■ GIVEN EXERCISE: Pick out each line in the material below that contains the word "click", and copy those lines in full.

■ DATA RECORDS:
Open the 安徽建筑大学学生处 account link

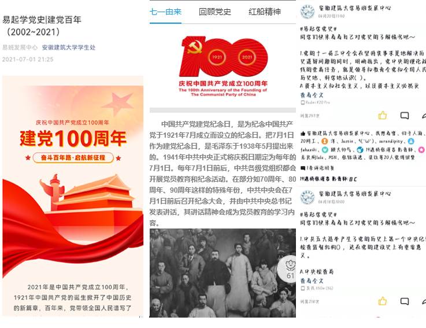[x=69, y=47]
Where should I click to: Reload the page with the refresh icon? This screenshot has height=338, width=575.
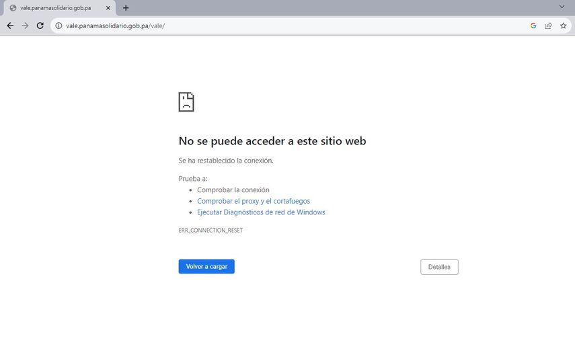40,26
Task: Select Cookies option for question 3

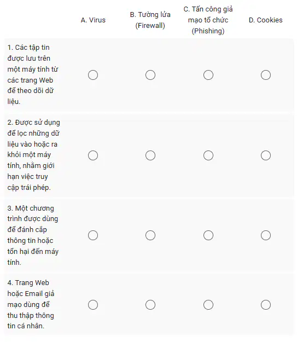Action: coord(266,235)
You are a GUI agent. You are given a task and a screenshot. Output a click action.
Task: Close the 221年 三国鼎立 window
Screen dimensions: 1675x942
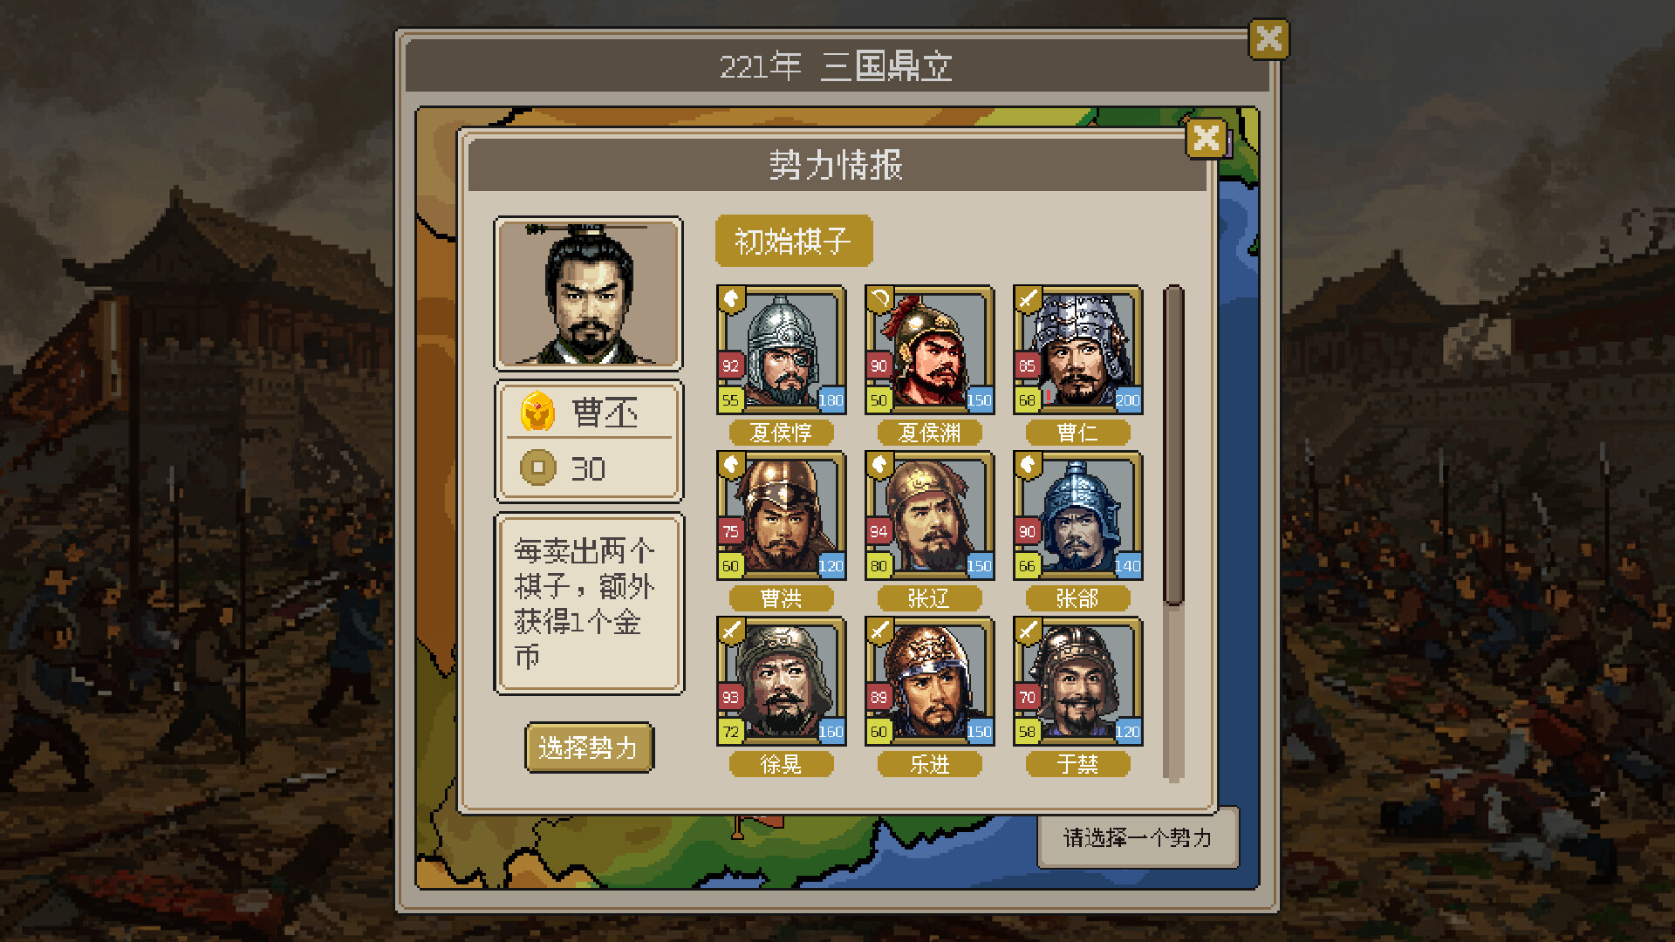1268,39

■ WRITTEN SOLUTION:
Where should I click to: Reload the page with the refresh icon? This screenshot has height=338, width=575.
You are a GUI agent. You are given a task and a screenshot. Output a click action.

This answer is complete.